The Kalamazoo Emigration Society's charter provided for the establishment of a Congregational Church, but in fact the Presbyterian Church of Gull Prairie was the first religious institution in Richland. Writings in a small lined minute book recorded a meeting in the log cabin of Cornelius and Mary Northrop on 14 October 1831 to form the Presbyterian Church. The next religious group to organize was the Congregationalists, and the two bodies were often at odds over various aspects of frontier life. However, over time these disputes were resolved, and the religious community of Richland expanded to include Methodist, Baptist, and Catholic congregations.
Early social activities included barn raising, quilting parties, corn husking, apple-paring bees, and Temperance meetings. The Temperance movement was strong in the Richland area. The Richland Red Ribbon Club was formed in 1878 to "promote temperance and make it so attractive as to draw in our fathers and mothers... and save our sons and our daughters from the evils of the intoxicating cup." The Ladies Library Association was organized by a group of women in 1880 to make good books available within the community. In 1923 the Gull Prairie Garden Club, still active today, was started to encourage civic involvement. The Masons and Odd-Fellows organized as early fraternal organizations for pioneer men.

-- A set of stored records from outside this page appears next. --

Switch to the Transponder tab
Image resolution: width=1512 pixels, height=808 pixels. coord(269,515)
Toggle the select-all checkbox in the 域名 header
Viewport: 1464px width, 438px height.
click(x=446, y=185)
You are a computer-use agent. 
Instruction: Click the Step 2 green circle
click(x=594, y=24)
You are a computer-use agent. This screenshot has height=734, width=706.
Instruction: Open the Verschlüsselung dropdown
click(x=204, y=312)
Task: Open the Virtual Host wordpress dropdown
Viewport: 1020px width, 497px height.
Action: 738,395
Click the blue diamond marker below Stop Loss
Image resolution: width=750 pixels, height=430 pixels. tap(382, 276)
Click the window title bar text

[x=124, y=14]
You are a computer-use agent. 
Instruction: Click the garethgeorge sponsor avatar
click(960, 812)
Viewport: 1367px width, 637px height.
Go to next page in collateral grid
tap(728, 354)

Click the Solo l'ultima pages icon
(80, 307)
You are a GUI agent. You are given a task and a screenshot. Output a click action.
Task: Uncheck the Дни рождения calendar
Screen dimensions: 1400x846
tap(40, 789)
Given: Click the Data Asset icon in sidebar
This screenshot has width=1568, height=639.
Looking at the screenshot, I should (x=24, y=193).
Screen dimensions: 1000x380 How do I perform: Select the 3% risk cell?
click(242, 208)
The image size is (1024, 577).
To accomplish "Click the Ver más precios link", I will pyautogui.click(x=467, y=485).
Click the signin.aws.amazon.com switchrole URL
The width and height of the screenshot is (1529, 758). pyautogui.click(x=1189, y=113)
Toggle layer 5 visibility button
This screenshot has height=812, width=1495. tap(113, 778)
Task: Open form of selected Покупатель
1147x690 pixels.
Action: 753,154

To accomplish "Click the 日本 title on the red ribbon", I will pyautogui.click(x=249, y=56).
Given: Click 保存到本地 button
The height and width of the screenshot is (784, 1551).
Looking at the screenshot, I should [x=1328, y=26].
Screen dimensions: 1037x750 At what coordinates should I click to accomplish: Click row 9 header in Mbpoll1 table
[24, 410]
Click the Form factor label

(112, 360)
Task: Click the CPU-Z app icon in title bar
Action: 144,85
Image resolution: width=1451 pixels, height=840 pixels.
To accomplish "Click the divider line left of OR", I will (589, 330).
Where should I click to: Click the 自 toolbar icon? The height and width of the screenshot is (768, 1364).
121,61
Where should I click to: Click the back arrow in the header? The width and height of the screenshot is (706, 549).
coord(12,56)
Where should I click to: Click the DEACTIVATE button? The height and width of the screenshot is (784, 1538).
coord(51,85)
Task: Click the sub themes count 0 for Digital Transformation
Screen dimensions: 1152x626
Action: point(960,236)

The second half of the nineteenth century saw Richland realize its potential as the agricultural center of the county. By 1870 Richland Township led all others in numbers of crops and livestock. Partly as a response to this success, the residents of the small area called Gull Corners decided to incorporate into the village of Richland, and the bill was approved on 18 March 1871. Soon afterwards Richland slowly began to accumulate some of the trappings and conveniences of its larger neighbors. In the early 1920s, a new consolidated school was built in the village. A fire truck was purchased in 1924. Once Gull Road was paved, a bus line was able to stop there starting in 1925. As a response to the widespread unemployment brought about by the Great Depression, Dr. W. E. Upjohn, established a project called the Upjohn Richland Farms in 1931.